- Work task
Once you have read the records, write them out again exactly.

- Data under study
BEGIN

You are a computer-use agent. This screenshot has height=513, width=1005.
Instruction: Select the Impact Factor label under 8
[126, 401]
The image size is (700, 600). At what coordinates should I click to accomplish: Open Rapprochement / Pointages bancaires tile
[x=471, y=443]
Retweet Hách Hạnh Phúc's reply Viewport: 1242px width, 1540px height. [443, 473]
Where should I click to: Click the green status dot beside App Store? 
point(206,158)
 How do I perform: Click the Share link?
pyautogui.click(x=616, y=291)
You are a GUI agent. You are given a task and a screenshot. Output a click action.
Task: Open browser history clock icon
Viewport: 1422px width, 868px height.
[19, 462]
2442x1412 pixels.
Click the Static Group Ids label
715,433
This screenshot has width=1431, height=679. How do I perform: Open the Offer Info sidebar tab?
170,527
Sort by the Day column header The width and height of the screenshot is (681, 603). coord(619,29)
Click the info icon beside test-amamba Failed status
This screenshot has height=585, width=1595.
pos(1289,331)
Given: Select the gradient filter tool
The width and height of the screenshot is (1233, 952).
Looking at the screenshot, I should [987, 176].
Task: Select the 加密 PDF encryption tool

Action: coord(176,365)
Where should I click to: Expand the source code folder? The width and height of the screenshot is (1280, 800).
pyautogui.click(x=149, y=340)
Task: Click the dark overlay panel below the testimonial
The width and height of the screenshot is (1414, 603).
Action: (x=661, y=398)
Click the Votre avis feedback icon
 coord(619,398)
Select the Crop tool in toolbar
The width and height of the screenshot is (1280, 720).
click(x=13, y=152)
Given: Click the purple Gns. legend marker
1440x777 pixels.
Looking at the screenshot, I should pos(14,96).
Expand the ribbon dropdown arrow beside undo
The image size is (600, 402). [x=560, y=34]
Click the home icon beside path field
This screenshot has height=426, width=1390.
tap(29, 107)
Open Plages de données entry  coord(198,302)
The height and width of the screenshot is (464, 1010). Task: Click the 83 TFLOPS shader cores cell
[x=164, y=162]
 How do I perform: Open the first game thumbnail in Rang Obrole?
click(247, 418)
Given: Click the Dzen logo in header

END

- Answer section
You are a computer-use agent. This screenshot has height=513, width=1005.
Instruction: Select the Impact Factor label under 8
[126, 401]
The image size is (700, 600). At what coordinates should I click to accomplish: Open Rapprochement / Pointages bancaires tile
[x=471, y=443]
Retweet Hách Hạnh Phúc's reply Viewport: 1242px width, 1540px height. [443, 473]
Where should I click to: Click the green status dot beside App Store? 
point(206,158)
 How do I perform: Click the Share link?
pyautogui.click(x=616, y=291)
You are a GUI agent. You are given a task and a screenshot. Output a click action.
Task: Open browser history clock icon
Viewport: 1422px width, 868px height.
[19, 462]
2442x1412 pixels.
Click the Static Group Ids label
715,433
This screenshot has width=1431, height=679. How do I perform: Open the Offer Info sidebar tab?
170,527
Sort by the Day column header The width and height of the screenshot is (681, 603). coord(619,29)
Click the info icon beside test-amamba Failed status
This screenshot has height=585, width=1595.
pos(1289,331)
Given: Select the gradient filter tool
The width and height of the screenshot is (1233, 952).
Looking at the screenshot, I should [987, 176].
Task: Select the 加密 PDF encryption tool

Action: coord(176,365)
Where should I click to: Expand the source code folder? The width and height of the screenshot is (1280, 800).
pyautogui.click(x=149, y=340)
Task: Click the dark overlay panel below the testimonial
The width and height of the screenshot is (1414, 603).
Action: (x=661, y=398)
Click the Votre avis feedback icon
 coord(619,398)
Select the Crop tool in toolbar
The width and height of the screenshot is (1280, 720).
click(x=13, y=152)
Given: Click the purple Gns. legend marker
1440x777 pixels.
Looking at the screenshot, I should pos(14,96).
Expand the ribbon dropdown arrow beside undo
The image size is (600, 402). [x=560, y=34]
Click the home icon beside path field
This screenshot has height=426, width=1390.
tap(29, 107)
Open Plages de données entry  coord(198,302)
The height and width of the screenshot is (464, 1010). Task: Click the 83 TFLOPS shader cores cell
[x=164, y=162]
 How do I perform: Open the first game thumbnail in Rang Obrole?
click(247, 418)
Given: Click the Dzen logo in header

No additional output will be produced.